Adult Asthma Clinic
The Adult Asthma Clinic at UNM is accepting patients for referral on Monday afternoons with Drs. Harkins and Iwamoto and Karen-Lynn Fiato RN, Asthma Educator. The adult asthma clinic will offer care of patients with mild to severe asthma.
We offer standardized education for MDI use, spacer use, irritant avoidance, home treatment and written action plans for mild to severe asthmatics.

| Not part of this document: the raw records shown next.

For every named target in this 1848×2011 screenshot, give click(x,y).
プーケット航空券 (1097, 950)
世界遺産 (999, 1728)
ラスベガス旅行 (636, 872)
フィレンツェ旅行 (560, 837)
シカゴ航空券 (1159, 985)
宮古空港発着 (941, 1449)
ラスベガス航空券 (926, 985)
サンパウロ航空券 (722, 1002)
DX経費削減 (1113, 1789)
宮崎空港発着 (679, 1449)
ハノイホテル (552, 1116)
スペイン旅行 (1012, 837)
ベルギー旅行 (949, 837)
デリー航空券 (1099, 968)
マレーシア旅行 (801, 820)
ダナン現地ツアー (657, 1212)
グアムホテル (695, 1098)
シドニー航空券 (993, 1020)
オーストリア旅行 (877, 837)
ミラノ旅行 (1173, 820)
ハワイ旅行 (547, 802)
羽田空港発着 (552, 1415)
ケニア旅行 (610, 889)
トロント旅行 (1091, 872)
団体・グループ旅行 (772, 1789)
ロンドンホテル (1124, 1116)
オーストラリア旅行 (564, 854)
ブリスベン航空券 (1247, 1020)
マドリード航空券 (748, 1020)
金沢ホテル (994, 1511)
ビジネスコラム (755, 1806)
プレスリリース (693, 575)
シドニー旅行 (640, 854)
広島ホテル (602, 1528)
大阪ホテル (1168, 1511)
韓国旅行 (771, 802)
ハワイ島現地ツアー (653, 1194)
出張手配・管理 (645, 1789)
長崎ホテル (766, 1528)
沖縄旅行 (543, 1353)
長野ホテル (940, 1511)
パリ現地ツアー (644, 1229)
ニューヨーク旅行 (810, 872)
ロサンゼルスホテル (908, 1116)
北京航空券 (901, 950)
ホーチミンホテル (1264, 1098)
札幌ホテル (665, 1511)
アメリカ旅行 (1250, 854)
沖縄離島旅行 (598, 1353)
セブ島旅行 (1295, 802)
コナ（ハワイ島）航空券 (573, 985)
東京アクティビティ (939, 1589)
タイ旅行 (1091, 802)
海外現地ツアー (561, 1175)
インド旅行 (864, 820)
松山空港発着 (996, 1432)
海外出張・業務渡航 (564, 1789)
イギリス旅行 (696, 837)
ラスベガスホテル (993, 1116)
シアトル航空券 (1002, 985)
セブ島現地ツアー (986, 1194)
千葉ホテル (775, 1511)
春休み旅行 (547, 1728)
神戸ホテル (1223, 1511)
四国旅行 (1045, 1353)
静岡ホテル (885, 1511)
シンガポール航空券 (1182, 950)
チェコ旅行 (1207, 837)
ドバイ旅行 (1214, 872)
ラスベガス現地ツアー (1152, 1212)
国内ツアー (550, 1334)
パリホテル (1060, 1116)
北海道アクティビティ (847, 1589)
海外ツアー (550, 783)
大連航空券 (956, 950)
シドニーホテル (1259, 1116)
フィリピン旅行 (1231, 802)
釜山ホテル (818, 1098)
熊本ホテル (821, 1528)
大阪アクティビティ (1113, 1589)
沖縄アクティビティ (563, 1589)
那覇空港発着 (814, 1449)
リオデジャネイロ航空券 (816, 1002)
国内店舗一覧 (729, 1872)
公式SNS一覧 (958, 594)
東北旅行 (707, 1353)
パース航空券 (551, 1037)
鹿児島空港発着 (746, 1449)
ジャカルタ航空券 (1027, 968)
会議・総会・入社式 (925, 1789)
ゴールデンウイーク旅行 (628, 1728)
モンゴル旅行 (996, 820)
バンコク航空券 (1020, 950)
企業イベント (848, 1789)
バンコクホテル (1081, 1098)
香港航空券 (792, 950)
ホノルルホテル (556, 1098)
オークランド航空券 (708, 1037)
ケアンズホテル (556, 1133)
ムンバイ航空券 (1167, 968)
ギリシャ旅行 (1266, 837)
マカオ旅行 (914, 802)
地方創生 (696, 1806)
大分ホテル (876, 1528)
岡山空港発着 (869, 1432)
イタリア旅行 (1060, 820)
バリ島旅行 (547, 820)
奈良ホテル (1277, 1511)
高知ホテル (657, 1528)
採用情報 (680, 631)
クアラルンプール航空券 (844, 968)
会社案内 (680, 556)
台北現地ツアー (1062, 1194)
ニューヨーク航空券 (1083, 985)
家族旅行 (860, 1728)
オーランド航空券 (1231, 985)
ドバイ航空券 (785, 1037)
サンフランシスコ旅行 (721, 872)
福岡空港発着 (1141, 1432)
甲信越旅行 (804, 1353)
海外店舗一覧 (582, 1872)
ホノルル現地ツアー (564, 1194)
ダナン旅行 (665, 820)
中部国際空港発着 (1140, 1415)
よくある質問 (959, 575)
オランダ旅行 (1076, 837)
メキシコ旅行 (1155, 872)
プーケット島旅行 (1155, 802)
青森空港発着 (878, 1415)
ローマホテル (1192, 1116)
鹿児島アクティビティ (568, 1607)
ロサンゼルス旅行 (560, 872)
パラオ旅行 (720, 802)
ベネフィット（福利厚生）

Patients who may benefit from the adult asthma clinic include those with increased risk of hospitalization and frequent ED visits or those with poorly controlled asthma. Criteria for patients with increased risk for problems with their asthma include:
- Any hospitalizations within the last year for an asthma exacerbation
- Greater than 2 ED visits within a year
- Any patient with moderate to severe asthma as defined by NAEEP Guidelines. (Severe Persistent Asthma is defined as continual daily symptoms, frequent night time symptoms, or PEF variability of > 30%, Moderate Persistent Asthma is defined as daily symptoms, night symptoms >1 night per week or PEF variability of > 30%)
- Difficulty in diagnosis
- Asthma unresponsive to therapy
Referrals for Asthma Care
To schedule your patients, PCPs should call centralized scheduling at 272-9365 and ask for Adult Asthma clinic with Harkins or Iwamoto on Monday afternoons in the medical specialty clinic area (5ACC, clinic B). Physicians wishing to discuss care of their patients may call the Pulmonary office at (505) 272-4751 and ask to speak with Drs. Harkins or Iwamoto.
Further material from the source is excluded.